> **Text block**
## Begin
According to the website BleedingCool.com, Rourke appeared on the British talk show Alan Carr's Chatty Man on Sunday night. Carr, who is gay, asked Rourke about the role:
Carr: Is it true you’re about to play a gay rugby player?

Rourke: You’re not supposed to say that, okay? Here’s the deal. When I met the rugby player, Gareth Thomas, this is one thing that he and I talked about. This is something that’s really important. We’re doing a movie about a man who plays rubgy who is gay.

Carr: Oh, I see. Sorry, I shouldn’t be so homophobic.

Rourke: That’s the point though.

Carr: Labels.

Rourke: Abso-fucking-lutely. I read the story. it’s one of the toughest, hardest sports in the world to play. They play with no pads. They play… it’s a really brutal sport. To be a man who plays rugby who is gay and to live with that secret for the amount of years that Gareth had, to perform at the high level that he performed at, it takes a lot of courage.

Carr: Are you going to learn the Welsh?

Rourke: I have no choice.
My immediate reaction is that my gag reflex is back. First of all, Mickey, you're way too old for the part. Second, just because you look like Joan Rivers, doesn't make you a gay man.
## End
> **Instructions**
a - Answer these from the Rourke interview passage:
(i) On which talk show did Rourke appear?
(ii) Which rugby player did Rourke say he met?
(iii) According to Rourke, what do rugby players play without?
b - Write the next part of the Rourke interview passage, starting right after its last sentence.
The data after this have no connection to the Rourke interview passage.

> **Material provided**
## Begin
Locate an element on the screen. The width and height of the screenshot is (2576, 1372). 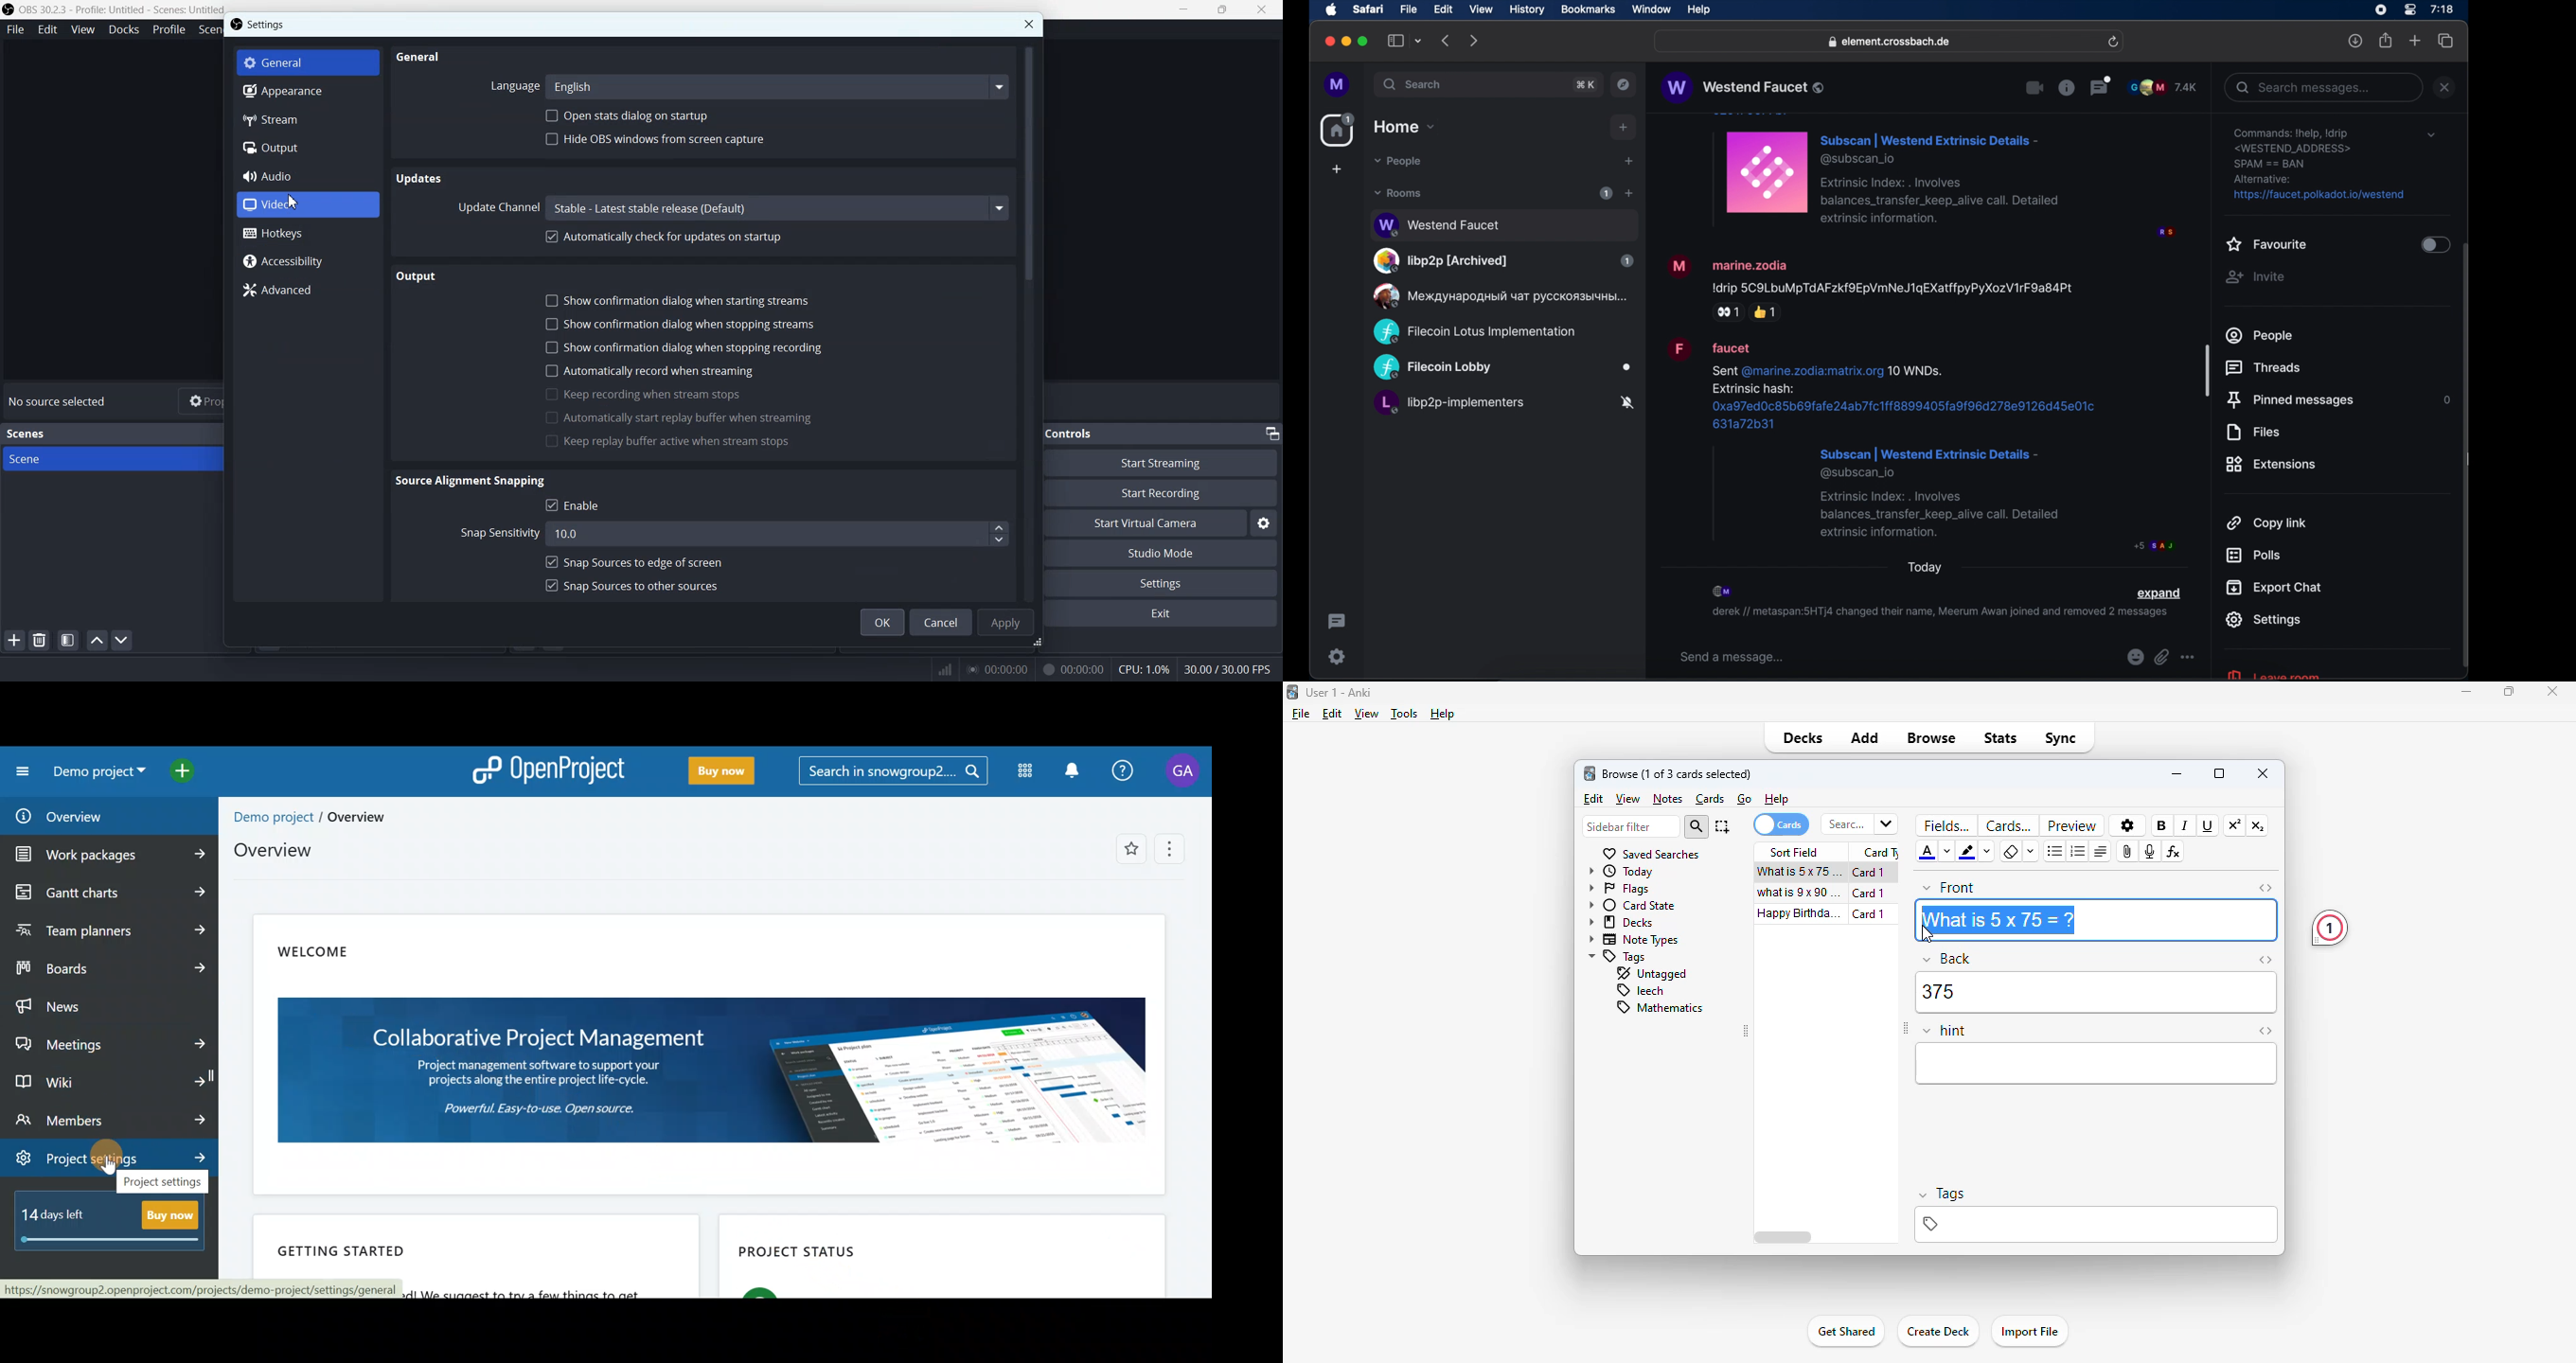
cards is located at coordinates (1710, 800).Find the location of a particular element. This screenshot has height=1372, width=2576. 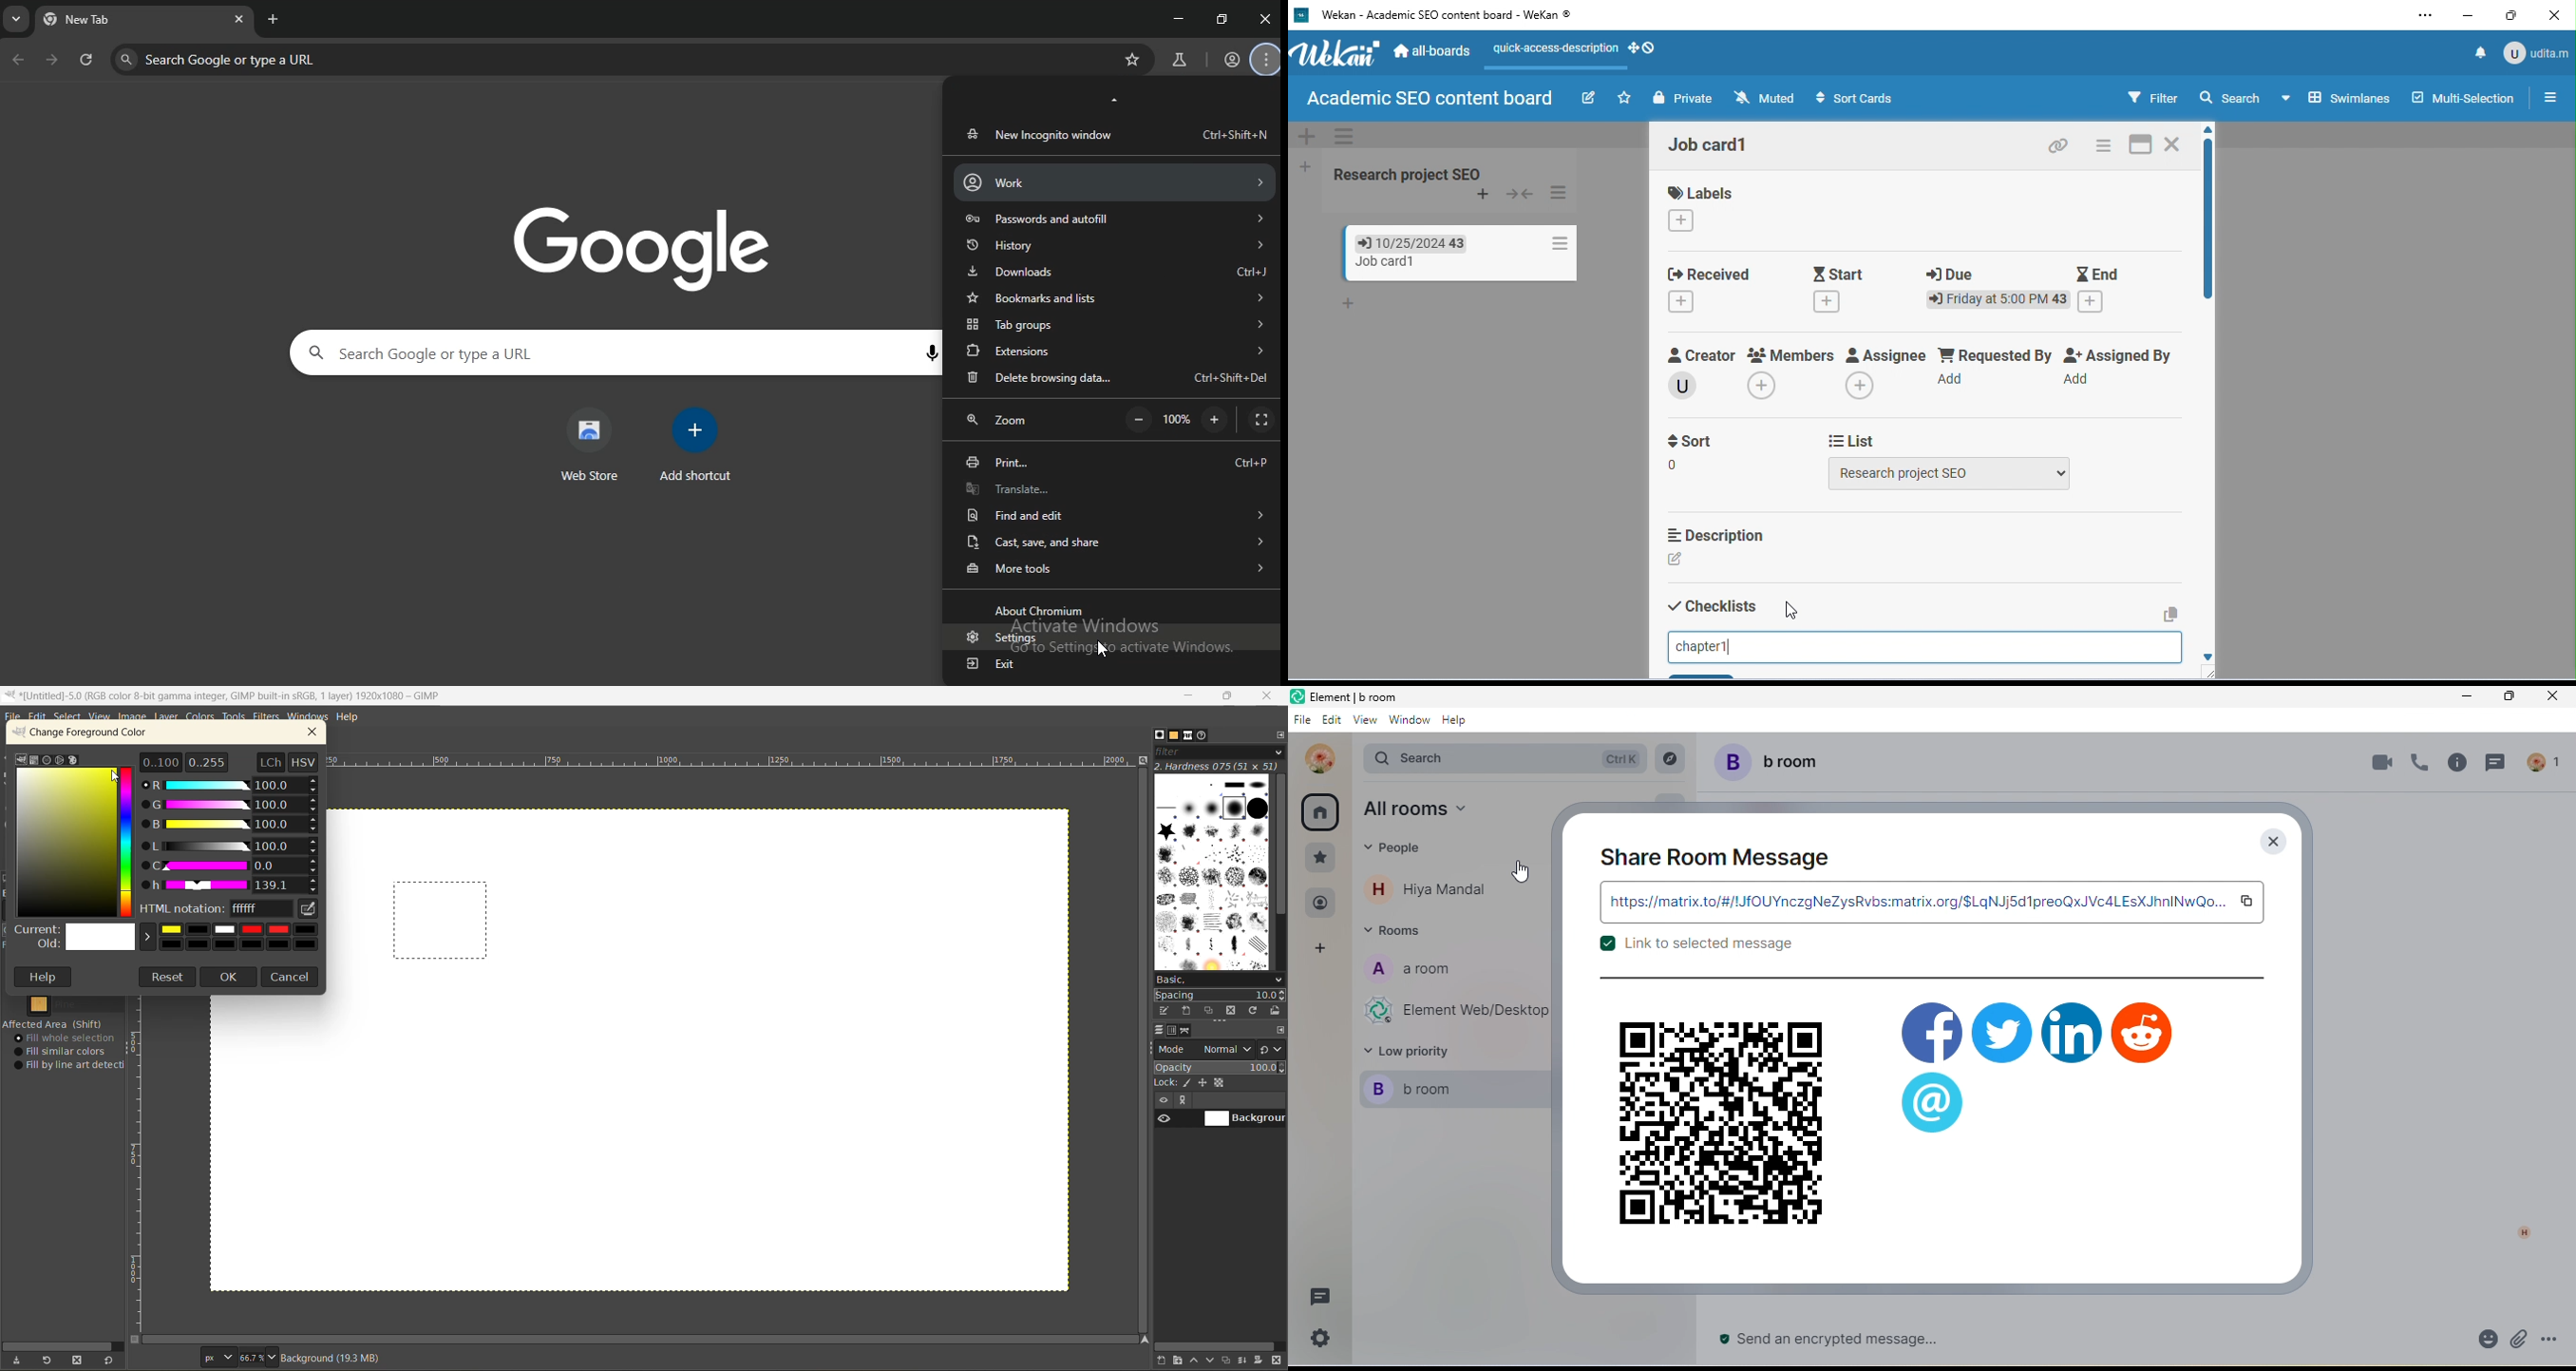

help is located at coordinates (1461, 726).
## End
> **Answers for this exercise**
a -
(i) Alan Carr's Chatty Man
(ii) Gareth Thomas
(iii) Pads

b -
British comedian Alan Carr
And what the fuck is up with "you're not supposed to say that"? Why is this over the hill, punch-drunk, Muppet-face telling a gay man that it's wrong to refer to a gay rugby player as a "gay rugby player"? Yeah, I get it. You're an "Actor" and you're becoming your character 24/7 so you can give the best Oscar-worthy performance of your life.

News Flash: Some of us have been gay 24/7 for our entire lives and don't need some straight, Hollywood phony telling us that it's not P.C. to identify ourselves as such! So, thanks for the input, Botox Boy, but we really don't mind being called gay. In fact we really like it. We've fought long and hard to get to where we are and we don't get to turn it off after the wrap party.

Did I mention that you're too fucking old for the part, Mr. Rourke?